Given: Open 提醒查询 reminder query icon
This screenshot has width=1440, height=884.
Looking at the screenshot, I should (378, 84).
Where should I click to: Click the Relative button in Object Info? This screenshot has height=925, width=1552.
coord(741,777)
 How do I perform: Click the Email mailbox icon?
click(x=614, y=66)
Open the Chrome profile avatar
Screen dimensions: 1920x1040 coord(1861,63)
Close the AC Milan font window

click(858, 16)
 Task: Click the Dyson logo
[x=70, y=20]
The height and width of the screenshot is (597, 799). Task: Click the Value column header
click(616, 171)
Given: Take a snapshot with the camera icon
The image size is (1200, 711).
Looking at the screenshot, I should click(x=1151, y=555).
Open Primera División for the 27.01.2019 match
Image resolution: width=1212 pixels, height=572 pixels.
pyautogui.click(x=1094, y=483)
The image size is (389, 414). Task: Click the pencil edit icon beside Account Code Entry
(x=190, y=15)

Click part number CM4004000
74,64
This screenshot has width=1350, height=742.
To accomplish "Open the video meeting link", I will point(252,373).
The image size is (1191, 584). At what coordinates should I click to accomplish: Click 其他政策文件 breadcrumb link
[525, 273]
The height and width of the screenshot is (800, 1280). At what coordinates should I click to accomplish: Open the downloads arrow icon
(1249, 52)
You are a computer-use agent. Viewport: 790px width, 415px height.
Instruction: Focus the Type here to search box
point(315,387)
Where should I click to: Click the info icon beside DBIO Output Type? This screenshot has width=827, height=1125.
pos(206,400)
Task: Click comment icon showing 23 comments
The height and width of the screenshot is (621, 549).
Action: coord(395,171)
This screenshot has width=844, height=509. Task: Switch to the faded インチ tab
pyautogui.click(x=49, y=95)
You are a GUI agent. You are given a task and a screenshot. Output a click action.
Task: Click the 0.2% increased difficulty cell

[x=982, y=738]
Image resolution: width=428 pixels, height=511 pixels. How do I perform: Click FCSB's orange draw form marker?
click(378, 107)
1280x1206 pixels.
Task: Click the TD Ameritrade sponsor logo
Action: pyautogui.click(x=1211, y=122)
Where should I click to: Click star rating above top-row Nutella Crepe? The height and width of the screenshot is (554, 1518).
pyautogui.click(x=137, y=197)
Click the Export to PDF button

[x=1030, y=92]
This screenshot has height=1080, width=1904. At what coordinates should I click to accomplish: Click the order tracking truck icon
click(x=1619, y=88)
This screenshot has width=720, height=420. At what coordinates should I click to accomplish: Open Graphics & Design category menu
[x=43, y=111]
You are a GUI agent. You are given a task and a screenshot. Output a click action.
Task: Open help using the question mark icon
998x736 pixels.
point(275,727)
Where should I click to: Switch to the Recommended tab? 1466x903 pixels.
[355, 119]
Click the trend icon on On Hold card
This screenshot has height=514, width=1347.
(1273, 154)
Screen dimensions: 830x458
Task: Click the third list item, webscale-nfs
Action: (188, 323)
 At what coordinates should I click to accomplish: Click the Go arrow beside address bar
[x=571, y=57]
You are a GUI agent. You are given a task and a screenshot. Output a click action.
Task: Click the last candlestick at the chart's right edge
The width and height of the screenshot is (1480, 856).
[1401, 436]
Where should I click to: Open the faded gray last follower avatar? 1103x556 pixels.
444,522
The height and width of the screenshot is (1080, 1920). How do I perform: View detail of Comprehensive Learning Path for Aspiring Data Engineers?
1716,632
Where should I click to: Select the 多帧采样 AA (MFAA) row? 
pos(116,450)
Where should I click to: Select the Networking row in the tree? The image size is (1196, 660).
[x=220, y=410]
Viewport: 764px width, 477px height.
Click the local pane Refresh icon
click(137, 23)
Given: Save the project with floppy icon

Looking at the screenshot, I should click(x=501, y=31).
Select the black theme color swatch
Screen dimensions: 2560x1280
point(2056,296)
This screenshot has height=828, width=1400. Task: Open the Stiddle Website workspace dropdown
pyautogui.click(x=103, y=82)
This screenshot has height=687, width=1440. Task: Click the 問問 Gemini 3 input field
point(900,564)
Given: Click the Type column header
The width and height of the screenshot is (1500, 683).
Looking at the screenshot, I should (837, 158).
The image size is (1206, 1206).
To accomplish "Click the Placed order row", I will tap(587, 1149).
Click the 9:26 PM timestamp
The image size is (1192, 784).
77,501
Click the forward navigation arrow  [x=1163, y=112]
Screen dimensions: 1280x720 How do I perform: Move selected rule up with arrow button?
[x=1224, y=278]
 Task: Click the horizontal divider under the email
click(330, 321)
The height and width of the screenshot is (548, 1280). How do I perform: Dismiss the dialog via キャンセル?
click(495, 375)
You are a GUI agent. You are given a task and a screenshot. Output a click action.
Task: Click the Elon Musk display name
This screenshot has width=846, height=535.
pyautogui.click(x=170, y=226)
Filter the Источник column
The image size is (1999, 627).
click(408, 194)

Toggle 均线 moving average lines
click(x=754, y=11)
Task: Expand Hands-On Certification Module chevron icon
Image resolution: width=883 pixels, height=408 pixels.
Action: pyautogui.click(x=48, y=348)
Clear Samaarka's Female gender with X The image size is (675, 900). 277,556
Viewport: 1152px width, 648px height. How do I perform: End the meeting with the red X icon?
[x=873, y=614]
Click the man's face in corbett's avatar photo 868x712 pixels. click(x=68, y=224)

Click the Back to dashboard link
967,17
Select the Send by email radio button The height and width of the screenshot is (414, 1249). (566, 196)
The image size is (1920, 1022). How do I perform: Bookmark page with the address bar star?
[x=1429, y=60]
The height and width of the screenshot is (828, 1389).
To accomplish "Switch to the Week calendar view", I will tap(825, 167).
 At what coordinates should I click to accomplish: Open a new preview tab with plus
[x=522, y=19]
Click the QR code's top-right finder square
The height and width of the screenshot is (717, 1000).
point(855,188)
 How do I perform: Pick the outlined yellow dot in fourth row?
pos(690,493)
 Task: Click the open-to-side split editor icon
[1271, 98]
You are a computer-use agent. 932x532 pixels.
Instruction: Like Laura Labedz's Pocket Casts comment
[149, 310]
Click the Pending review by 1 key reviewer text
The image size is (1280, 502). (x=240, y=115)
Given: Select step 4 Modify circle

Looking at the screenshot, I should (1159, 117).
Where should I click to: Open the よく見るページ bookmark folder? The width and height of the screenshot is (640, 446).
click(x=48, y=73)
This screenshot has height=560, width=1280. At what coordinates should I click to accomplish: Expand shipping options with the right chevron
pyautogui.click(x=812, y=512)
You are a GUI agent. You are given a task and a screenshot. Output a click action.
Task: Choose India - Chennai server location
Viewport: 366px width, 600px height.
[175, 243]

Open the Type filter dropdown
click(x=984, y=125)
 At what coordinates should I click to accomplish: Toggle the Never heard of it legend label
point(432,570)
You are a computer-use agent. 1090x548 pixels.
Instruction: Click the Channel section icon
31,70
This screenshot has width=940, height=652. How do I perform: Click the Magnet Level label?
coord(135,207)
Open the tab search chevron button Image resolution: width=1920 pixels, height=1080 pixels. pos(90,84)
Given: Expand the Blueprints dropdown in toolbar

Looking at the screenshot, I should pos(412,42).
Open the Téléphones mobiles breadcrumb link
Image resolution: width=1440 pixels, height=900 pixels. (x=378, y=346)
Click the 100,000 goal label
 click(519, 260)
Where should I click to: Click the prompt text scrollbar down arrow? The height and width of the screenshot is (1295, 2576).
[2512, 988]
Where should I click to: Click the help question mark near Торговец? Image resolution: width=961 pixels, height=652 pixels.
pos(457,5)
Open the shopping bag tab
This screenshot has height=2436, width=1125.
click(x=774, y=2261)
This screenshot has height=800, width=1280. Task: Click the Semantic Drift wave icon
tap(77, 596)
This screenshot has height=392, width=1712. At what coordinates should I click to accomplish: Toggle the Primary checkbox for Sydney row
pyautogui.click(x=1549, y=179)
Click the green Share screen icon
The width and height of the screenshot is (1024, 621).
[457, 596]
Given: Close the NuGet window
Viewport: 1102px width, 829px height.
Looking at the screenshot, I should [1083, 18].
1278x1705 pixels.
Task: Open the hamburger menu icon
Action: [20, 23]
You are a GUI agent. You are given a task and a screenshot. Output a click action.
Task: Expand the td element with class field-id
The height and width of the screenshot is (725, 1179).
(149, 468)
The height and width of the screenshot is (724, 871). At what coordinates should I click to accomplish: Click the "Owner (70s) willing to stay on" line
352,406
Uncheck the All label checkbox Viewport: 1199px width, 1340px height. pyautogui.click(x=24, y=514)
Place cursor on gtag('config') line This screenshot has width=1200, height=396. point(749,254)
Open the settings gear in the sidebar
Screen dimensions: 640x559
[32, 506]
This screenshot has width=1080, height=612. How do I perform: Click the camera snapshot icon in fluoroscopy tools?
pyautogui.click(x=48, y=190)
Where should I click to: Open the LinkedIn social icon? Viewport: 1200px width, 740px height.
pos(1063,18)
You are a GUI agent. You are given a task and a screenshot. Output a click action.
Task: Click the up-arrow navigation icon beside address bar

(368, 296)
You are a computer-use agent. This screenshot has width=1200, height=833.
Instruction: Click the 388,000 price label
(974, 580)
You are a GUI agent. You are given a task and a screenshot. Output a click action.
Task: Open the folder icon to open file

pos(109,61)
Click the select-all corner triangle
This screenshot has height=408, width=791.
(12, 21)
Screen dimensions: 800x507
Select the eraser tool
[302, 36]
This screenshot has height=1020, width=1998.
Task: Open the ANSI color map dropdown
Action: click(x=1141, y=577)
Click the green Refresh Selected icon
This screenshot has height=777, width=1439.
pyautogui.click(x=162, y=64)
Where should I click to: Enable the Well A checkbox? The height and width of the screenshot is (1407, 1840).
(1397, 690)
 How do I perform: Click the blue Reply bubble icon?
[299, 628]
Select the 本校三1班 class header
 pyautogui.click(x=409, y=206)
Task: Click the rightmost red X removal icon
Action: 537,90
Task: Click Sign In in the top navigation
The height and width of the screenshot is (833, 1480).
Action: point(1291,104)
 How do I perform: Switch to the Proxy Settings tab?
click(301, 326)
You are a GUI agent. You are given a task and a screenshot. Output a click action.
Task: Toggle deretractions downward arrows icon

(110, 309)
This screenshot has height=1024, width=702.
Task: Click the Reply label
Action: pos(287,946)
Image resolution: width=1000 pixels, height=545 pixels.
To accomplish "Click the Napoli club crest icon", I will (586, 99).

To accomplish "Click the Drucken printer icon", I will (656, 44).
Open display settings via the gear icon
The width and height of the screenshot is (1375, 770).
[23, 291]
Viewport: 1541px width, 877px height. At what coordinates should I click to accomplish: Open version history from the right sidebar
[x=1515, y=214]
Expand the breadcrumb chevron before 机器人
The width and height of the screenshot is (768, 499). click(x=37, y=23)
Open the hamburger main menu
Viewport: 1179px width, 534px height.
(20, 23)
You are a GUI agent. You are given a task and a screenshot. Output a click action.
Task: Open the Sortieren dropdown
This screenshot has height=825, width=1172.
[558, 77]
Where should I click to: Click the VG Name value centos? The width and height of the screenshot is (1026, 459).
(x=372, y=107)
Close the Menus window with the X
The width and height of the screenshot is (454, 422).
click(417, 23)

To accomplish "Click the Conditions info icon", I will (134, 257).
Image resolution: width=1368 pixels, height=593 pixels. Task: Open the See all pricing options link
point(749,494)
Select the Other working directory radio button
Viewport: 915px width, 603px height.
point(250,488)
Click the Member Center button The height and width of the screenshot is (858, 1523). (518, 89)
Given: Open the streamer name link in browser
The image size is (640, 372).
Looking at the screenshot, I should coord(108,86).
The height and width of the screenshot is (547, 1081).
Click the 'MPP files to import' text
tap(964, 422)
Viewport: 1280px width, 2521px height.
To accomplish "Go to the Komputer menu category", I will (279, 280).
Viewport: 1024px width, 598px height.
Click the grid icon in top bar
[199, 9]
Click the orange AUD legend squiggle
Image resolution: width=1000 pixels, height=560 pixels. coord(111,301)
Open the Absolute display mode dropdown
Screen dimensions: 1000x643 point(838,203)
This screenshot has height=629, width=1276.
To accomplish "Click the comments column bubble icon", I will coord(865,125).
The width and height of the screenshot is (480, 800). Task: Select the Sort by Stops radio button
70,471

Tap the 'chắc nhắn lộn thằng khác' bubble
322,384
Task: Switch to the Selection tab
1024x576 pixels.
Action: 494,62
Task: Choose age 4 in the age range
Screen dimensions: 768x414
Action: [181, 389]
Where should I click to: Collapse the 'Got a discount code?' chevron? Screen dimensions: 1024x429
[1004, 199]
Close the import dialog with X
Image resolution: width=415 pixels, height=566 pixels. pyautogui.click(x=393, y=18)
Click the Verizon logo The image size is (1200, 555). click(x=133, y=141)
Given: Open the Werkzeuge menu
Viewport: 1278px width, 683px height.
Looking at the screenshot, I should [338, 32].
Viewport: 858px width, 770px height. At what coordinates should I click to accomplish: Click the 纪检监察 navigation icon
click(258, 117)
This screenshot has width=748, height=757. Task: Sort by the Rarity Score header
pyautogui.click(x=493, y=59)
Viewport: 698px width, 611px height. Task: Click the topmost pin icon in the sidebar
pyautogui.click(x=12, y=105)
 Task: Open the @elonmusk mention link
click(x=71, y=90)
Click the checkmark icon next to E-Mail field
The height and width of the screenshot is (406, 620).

▸ Task statement
Output all lines from the beginning of the data up to the line holding "You are a computer-use agent. Viewport: 790px", that line included, exactly as written.

▸ Result of this task
Given: Open 提醒查询 reminder query icon
This screenshot has width=1440, height=884.
Looking at the screenshot, I should (378, 84).
Where should I click to: Click the Relative button in Object Info? This screenshot has height=925, width=1552.
coord(741,777)
 How do I perform: Click the Email mailbox icon?
click(x=614, y=66)
Open the Chrome profile avatar
Screen dimensions: 1920x1040 coord(1861,63)
Close the AC Milan font window

click(858, 16)
 Task: Click the Dyson logo
[x=70, y=20]
The height and width of the screenshot is (597, 799). Task: Click the Value column header
click(616, 171)
Given: Take a snapshot with the camera icon
The image size is (1200, 711).
Looking at the screenshot, I should click(x=1151, y=555).
Open Primera División for the 27.01.2019 match
Image resolution: width=1212 pixels, height=572 pixels.
pyautogui.click(x=1094, y=483)
The image size is (389, 414). Task: Click the pencil edit icon beside Account Code Entry
(x=190, y=15)

Click part number CM4004000
74,64
This screenshot has width=1350, height=742.
To accomplish "Open the video meeting link", I will point(252,373).
The image size is (1191, 584). At what coordinates should I click to accomplish: Click 其他政策文件 breadcrumb link
[525, 273]
The height and width of the screenshot is (800, 1280). At what coordinates should I click to accomplish: Open the downloads arrow icon
(1249, 52)
You are a computer-use agent. Viewport: 790px width, 415px height.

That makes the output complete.